American Friends Service Committee (AFSC), NH Peace Action, NH Veterans for Peace, NH Coalition for a Just Peace in the Middle East, Palestine Education Network (PEN) and Not in My Name NH (NIMNNH) have held weekly vigils in silent remembrance of the war’s innocent victims and called upon towns to adopt resolutions demanding a cease fire, release of all hostages, resumption of humanitarian aid and an end to our taxpayer dollars funding Israel’s military.

UNH students and faculty have engaged in peaceful protests calling upon the university to boycott, divest from and impose sanctions upon corporations selling millions of dollars worth of arms to Israel.
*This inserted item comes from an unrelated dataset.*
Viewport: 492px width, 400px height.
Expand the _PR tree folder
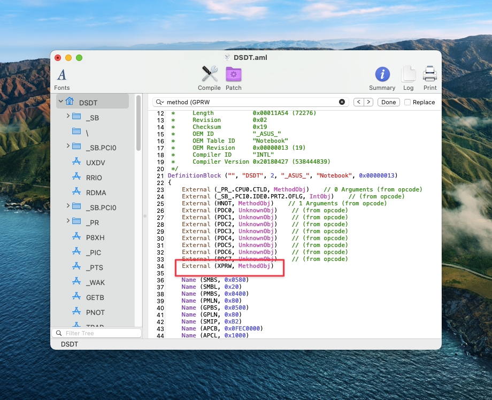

Two student leaders have been arrested and face criminal charges.

Bob Sanders co-founded NIMN, a group of New Hampshire Jews against the war who sponsor forums at synagogues and show films followed by discussions. Bob, a retired Jewish journalist, biked over 1,200 miles on behalf of RAW (Ride Against War) Gaza to fundraise and get signatures on petitions from state and local politicians. NIMN also published a full page letter in the Union Leader requesting an immediate and sustained cease fire, release of all hostages, humanitarian aid and crucial funding for UNRWA (United Nations Relief and Works Agency for Palestinian Refugees) and suspension of military aid to Gaza and the West Bank. It supports Sen.Sander’s 6 Joint Resolutions of Disapproval to block $20 billion in offensive arms to Israel.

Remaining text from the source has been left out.